After the initial population is created, and evaluated with the fitness function, the next step of the BP algorithm is the selection and genetic variation of individuals from the population in order to breed the next generation. This is accomplished through the genetic operations of selection, crossover and mutation, see Fig. 4. The parents are obtained using a fitness-proportionate selection method implemented with the roulette-wheel strategy, which consists in assigning to each individual a probability of selection proportional to their fitness value. Thus, the fittest ADSs are more likely to be selected, and the genetic crossover and mutation are sequentially applied until a new population is created.
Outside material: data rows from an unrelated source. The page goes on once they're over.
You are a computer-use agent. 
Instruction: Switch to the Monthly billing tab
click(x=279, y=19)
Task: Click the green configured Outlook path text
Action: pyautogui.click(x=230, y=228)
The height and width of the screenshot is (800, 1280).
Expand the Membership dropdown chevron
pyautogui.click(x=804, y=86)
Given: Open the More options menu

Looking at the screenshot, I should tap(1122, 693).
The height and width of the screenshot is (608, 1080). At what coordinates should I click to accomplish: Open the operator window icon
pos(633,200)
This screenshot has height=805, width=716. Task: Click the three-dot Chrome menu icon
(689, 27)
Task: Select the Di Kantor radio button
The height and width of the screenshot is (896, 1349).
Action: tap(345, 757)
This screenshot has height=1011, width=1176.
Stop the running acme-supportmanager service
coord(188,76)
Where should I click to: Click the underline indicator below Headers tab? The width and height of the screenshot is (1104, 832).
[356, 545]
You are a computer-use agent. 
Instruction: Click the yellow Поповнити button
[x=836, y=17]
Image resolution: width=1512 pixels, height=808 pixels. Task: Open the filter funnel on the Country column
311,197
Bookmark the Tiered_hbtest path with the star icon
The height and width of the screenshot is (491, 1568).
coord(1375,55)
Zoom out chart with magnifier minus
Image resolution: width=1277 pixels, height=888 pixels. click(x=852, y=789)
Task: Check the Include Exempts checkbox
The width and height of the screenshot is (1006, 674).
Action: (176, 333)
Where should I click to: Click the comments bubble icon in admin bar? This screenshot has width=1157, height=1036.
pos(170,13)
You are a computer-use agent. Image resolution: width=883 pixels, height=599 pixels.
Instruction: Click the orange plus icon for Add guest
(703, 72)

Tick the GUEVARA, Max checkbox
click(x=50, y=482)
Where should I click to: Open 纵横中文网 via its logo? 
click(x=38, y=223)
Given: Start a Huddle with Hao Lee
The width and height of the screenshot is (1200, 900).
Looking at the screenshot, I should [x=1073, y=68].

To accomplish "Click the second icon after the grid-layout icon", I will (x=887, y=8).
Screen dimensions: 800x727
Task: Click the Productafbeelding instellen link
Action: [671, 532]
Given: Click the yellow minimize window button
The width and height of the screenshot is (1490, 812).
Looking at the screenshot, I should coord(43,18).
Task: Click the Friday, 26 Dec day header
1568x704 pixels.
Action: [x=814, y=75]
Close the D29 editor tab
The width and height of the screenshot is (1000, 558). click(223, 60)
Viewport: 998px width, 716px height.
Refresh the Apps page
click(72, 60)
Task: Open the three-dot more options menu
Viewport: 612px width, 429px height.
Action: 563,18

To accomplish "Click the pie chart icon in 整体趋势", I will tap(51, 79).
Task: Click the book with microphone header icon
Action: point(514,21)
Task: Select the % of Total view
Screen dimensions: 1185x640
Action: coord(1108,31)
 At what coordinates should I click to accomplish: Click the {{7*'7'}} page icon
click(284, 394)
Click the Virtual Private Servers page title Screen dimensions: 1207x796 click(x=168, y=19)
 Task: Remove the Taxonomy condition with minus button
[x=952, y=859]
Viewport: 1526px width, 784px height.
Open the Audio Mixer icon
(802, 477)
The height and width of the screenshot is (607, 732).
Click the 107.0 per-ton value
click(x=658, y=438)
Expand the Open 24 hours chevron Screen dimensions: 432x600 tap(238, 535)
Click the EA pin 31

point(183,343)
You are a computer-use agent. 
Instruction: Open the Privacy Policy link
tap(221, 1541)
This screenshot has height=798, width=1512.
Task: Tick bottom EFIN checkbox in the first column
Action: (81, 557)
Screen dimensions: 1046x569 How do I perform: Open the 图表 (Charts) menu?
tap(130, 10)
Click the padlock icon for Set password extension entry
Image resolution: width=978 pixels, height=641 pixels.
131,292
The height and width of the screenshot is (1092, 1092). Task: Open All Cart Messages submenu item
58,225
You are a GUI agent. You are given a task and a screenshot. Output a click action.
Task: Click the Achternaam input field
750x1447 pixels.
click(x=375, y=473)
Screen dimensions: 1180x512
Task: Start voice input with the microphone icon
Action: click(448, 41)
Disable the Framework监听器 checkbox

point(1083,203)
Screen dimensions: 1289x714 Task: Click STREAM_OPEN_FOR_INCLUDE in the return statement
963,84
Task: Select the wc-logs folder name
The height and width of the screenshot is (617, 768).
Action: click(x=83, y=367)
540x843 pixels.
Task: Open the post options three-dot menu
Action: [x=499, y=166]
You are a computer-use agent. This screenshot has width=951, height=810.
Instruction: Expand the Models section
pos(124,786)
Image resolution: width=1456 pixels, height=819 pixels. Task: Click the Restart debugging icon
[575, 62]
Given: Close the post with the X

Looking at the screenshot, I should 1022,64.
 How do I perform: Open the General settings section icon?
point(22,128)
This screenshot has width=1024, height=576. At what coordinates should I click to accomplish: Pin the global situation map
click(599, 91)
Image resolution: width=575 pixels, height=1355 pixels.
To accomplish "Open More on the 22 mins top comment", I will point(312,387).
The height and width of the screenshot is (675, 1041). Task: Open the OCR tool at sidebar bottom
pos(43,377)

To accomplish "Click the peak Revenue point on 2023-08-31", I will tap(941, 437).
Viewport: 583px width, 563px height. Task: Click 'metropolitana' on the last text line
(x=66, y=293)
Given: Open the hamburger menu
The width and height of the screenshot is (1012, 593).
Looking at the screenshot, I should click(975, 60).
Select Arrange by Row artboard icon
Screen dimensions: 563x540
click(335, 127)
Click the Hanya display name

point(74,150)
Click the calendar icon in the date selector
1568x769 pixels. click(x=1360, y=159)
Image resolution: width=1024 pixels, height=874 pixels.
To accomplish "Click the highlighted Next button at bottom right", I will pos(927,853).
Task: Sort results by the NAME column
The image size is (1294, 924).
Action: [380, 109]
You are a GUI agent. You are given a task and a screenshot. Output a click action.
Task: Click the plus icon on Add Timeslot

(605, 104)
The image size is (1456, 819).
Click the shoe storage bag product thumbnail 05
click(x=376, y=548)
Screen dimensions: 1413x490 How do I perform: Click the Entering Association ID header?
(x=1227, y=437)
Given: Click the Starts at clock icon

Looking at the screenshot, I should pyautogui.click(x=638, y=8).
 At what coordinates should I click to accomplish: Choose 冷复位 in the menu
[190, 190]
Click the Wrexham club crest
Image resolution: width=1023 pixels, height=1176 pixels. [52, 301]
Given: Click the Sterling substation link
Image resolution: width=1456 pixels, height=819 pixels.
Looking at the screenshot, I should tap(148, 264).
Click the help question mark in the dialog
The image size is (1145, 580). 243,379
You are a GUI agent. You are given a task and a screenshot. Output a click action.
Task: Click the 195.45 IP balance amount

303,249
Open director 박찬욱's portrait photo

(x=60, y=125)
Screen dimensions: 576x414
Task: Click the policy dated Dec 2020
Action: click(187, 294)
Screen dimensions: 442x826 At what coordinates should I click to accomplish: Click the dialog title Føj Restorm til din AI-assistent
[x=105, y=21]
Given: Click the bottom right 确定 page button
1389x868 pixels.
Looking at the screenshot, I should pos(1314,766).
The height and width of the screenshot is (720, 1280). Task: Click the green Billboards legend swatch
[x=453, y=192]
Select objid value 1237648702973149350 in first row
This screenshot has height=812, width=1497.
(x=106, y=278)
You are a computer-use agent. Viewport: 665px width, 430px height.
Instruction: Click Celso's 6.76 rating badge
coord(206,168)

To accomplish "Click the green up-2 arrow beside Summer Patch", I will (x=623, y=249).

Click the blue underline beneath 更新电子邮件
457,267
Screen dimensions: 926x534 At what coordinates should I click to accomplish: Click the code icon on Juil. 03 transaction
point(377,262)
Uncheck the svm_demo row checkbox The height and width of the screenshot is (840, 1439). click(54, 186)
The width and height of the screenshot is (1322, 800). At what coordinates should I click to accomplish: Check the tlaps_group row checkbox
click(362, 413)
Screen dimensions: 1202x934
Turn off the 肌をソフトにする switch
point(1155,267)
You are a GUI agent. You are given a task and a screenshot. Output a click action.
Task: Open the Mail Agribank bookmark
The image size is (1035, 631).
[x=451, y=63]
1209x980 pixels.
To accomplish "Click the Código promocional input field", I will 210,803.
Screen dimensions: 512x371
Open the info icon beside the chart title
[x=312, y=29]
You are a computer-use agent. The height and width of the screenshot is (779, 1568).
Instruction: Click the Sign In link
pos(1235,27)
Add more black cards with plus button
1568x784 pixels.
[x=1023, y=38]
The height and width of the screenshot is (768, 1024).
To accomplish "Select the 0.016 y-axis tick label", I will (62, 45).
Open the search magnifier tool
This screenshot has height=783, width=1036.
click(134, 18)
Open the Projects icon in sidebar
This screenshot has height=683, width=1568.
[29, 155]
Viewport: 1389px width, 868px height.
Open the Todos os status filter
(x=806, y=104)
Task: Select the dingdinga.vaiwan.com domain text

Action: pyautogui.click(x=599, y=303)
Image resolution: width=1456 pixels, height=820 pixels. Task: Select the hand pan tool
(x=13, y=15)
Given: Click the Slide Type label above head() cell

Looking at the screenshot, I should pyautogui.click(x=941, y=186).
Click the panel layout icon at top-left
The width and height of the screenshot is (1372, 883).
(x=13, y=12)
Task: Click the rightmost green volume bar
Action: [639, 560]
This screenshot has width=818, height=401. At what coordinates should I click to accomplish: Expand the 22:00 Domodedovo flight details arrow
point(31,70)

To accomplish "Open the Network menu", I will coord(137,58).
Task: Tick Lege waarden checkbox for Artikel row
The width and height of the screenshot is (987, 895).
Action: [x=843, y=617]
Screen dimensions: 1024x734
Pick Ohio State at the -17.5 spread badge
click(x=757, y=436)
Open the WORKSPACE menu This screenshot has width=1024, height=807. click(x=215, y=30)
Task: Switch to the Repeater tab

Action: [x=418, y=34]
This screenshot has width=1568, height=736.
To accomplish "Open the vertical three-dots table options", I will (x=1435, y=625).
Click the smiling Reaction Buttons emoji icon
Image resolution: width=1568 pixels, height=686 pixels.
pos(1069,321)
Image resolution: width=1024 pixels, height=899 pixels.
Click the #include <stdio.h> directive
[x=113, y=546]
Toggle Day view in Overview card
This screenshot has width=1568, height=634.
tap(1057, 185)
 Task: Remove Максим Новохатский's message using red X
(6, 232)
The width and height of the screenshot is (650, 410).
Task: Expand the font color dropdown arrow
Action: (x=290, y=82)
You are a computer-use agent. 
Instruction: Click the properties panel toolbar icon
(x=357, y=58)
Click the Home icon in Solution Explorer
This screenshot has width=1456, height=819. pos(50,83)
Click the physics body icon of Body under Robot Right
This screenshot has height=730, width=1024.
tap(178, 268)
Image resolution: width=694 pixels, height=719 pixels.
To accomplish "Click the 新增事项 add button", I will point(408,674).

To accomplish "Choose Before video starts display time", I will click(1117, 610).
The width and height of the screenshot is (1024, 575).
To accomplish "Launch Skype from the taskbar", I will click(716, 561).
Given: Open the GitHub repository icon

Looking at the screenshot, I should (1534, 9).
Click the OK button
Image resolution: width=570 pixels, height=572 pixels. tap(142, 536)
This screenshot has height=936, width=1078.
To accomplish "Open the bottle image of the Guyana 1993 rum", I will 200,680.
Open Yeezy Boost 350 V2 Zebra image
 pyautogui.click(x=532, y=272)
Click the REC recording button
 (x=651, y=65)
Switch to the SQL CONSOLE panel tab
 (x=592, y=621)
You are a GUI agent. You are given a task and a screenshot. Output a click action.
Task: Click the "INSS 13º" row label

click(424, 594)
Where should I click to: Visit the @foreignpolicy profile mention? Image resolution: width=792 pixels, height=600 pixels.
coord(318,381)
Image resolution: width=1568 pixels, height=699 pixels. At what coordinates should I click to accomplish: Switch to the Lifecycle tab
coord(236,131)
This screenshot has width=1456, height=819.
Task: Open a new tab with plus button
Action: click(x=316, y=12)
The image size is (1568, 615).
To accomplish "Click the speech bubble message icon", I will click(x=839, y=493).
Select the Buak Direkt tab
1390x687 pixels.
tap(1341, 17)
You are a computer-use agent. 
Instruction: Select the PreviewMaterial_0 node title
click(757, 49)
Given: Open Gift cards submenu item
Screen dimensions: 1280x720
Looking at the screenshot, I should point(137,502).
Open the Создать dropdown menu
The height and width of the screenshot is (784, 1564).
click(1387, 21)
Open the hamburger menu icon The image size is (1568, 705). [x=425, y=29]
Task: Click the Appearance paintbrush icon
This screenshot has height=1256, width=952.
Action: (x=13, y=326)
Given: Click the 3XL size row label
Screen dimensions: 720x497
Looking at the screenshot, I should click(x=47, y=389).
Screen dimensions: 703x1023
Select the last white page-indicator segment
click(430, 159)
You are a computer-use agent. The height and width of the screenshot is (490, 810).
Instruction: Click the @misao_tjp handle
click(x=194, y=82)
Note that the difference between GP and BP arises from the genotype representation, the hierarchical representation and special processes such as the Gaussian pyramid and center-surround process. In this way, the existence of a higher level of complexity within the genotype structure motivates the development of new genetic operators acting on different stratum that we call gene and chromosomal levels.

Both methods of crossover need a pair of parents to perform the corresponding operation. In the case of chromosomal crossover, the crosspoint is located at chromosome level and the corresponding parts of the genotype are swapped to produce the new offspring. For the gene crossover, multiple crosspoints are chosen randomly at each parent in the respective trees; then, the selected sub-trees are exchanged between the corresponding parents to create the new offspring; see Fig. 6. On the other hand, the chromosomal mutation is applied to the triplet of trees in such a way of randomly substituting all genes of the compound chromosome with new operators. Finally, the mutation at the gene level consists of the random selection of a node within a single tree, called point of mutation. This selected node is deleted and replaced by an entirely new sub-tree, which is randomly generated to create the new tree. This is carried out for each selected tree of the compound genotype, and the strategy is repeated to produce a new individual and eventually a whole new population; see Fig. 7. Note that if during the gene mutation, the selected node is the root of the tree, the whole tree will be substituted by a completely new random tree.

Fig. 6
figure 6

Schematics that illustrate the crossover operations at the chromosomal and gene levels. a Chromosomal Crossover, b Gene Crossover

Fig. 7
figure 7

Schematics that illustrate the mutation operations at the chromosomal and gene levels. a Chromosomal Mutation, b Gene Mutation

In our work, during the production of the new population, the genetic operators are applied to find new solutions based on a probability that is assigned for each operation with the scheme proposed by Koza [42]. In this case, the operations are computed independently and their total probability adds to one. Hence, the crossover probability at gene and chromosomal levels are equal to 0.4 each; while the mutation probability for both levels is equal to 0.2, see Table 4. These genetic operators allow the variation of the genetic material, while promoting genetic innovation of individuals through all levels, and maintaining the diversity of the population.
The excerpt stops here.